» **Exercise details**: Retype the data that begins at the line containing "Open chart settings" and stops after the line containing "[x=615, y=425]", leaving out any pictures.

» **Dataset records**:

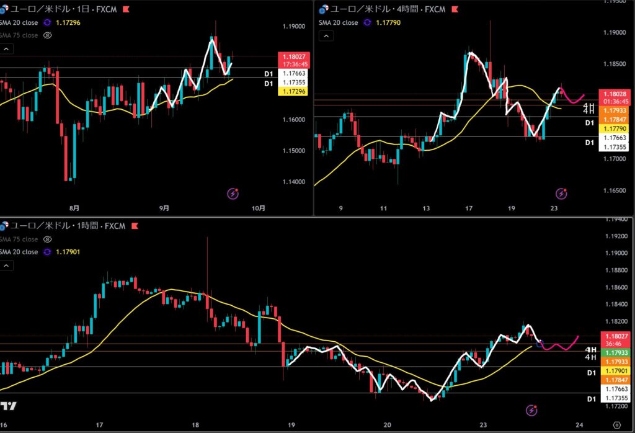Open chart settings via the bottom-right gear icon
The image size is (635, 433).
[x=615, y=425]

---

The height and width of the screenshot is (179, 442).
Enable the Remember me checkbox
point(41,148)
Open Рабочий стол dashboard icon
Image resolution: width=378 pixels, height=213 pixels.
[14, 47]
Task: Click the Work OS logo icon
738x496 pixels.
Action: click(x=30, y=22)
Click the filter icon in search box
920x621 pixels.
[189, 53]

» **Correct output**:
Open chart settings via the bottom-right gear icon
The image size is (635, 433).
[x=615, y=425]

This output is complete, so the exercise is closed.